Recently, various attenuated bacteria have been studied as cancer therapies due to their unique characteristics, which include tumor-targeting bioactivity and immunogenicity. Previously, we reported a Salmonella typhimurium strain, CNC018, which is attenuated by 10⁵-10⁶-fold compared with the wild-type strain but retains tumor-targeting specificity. However, although these bacteria suppress tumors at the early stage in mice, the tumors often regrow at later stages.
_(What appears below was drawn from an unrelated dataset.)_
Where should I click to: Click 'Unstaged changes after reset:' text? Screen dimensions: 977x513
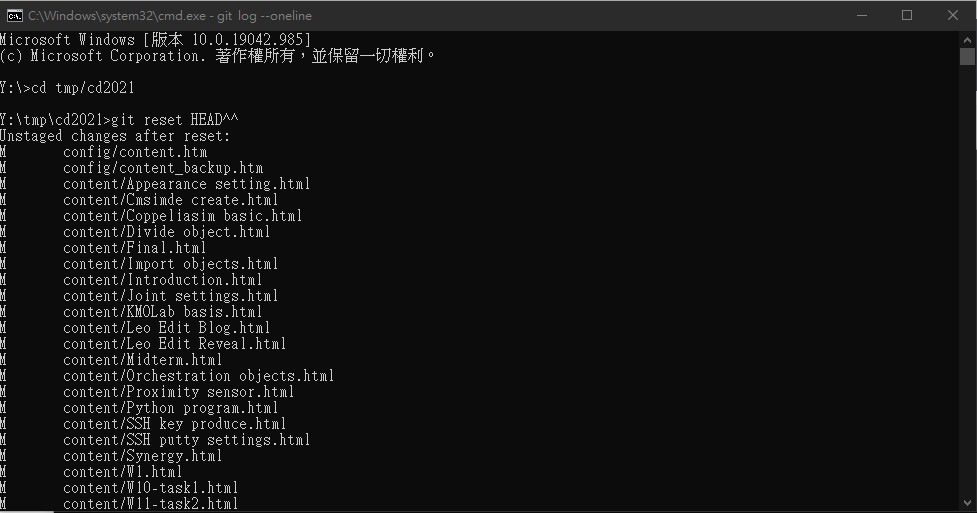pyautogui.click(x=115, y=136)
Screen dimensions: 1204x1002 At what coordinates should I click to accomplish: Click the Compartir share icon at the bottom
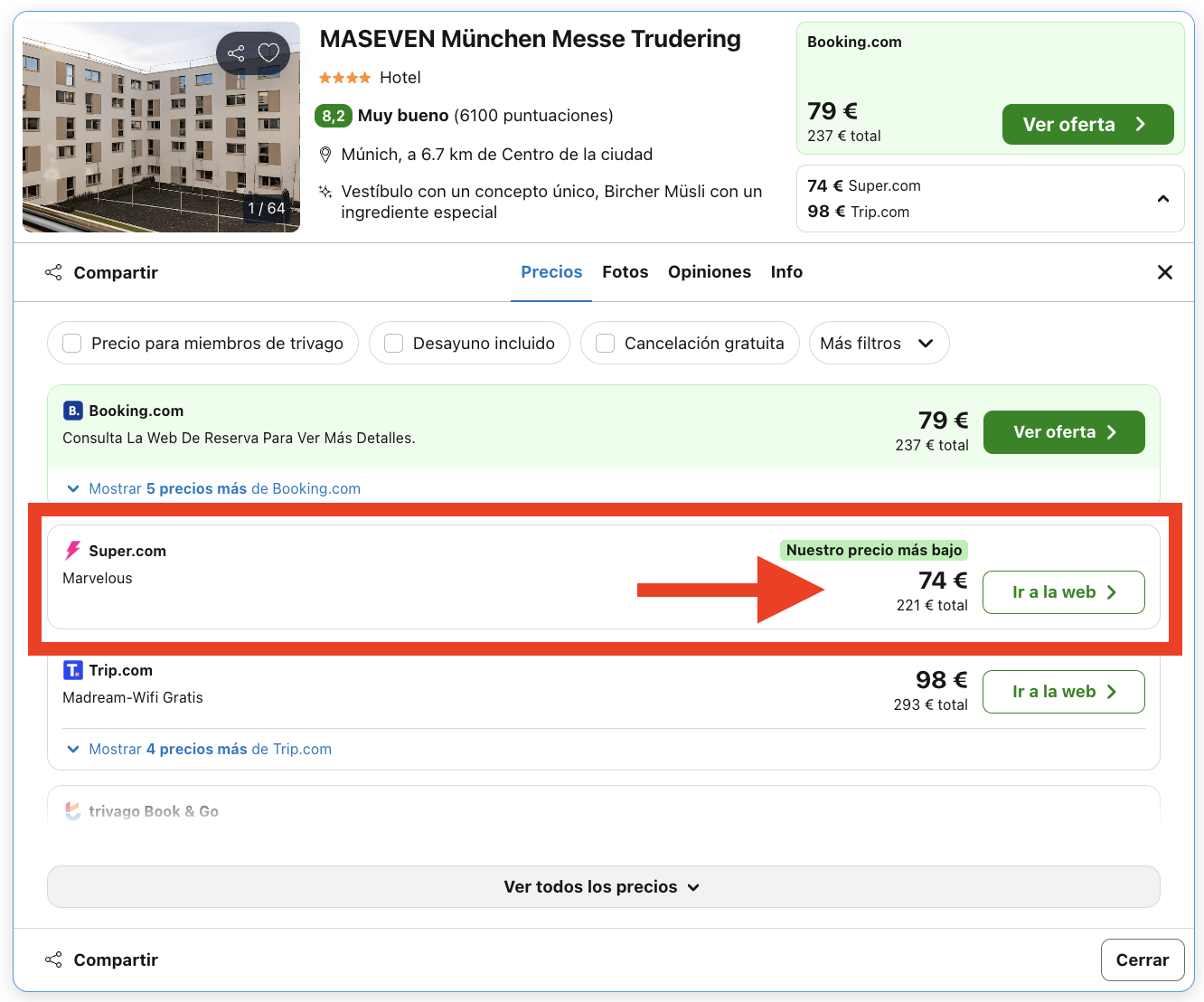point(53,959)
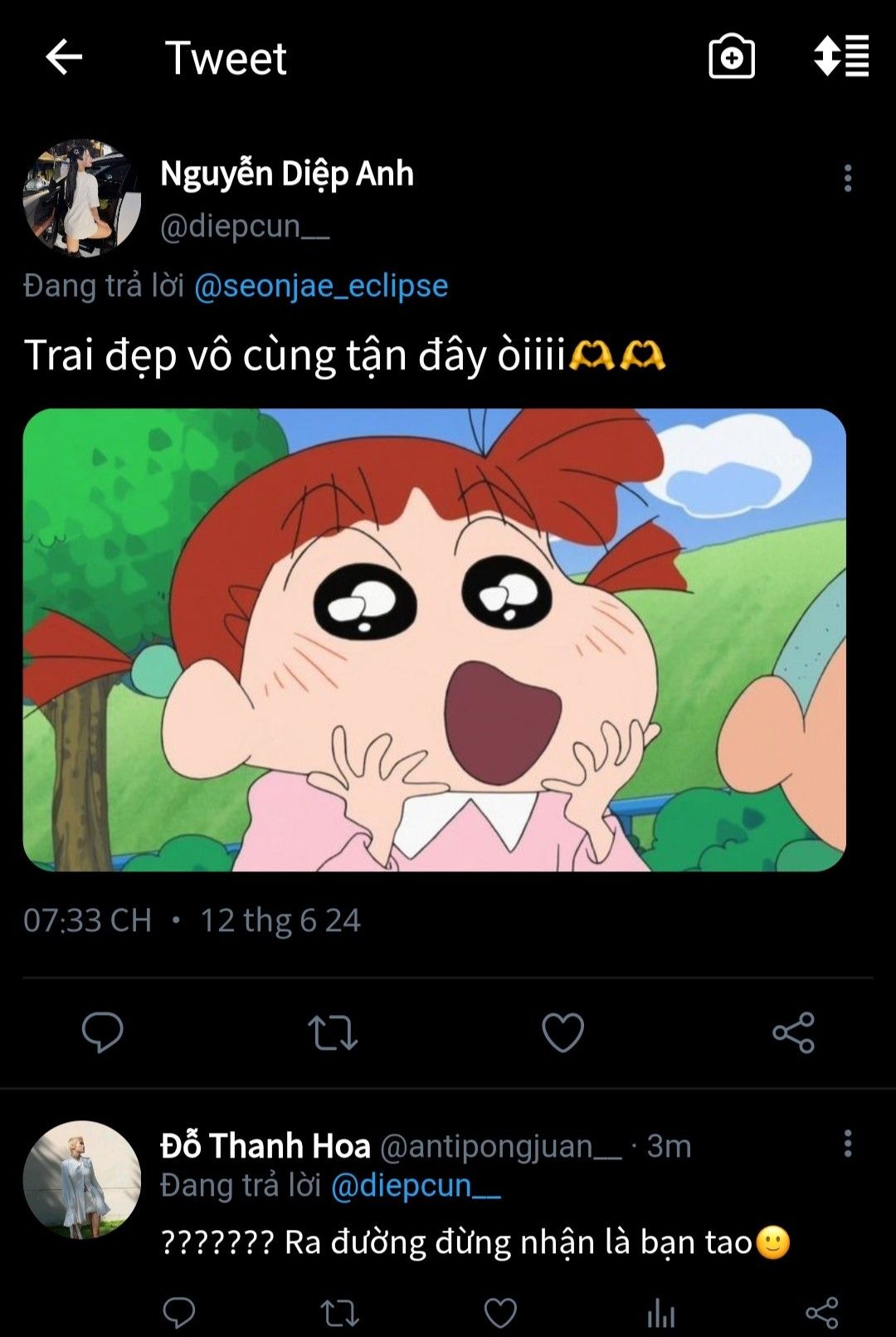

Therefore, to increase antitumor efficacy, we used a doxycycline-inducible system to engineer this strain (CNC018pCH) to secrete both cytolysin A (ClyA) and hyaluronidase (HysA), a pore-forming toxin that kills tumor cells and an enzyme that disrupts the tumor microenvironment, respectively. Local secretion of ClyA from CNC018pCH triggered tumor cell death through pyroptosis, apoptosis, and necrosis (PANoptosis) in a cholesterol-dependent manner, thereby releasing cellular contents and danger signals to activate the immune system. In addition, localized secretion of HysA degraded hyaluronic acid secreted by cancer cells, facilitated bacterial penetration into tumors, and inhibited metastasis by down-regulating the ribosomal S6 kinase (RSK)-related signaling pathway. These therapeutic payloads enhanced the ability of S. typhimurium to control tumor growth and metastasis in various murine tumor models. Notably, CNC018pCH also generated memory responses by protecting cured mice from tumor rechallenge. Taken together, these findings demonstrate that this engineered bacterium is a promising candidate for cancer treatment by reshaping the tumor microenvironment through the induction of tumor cell death and degradation of hyaluronic acid.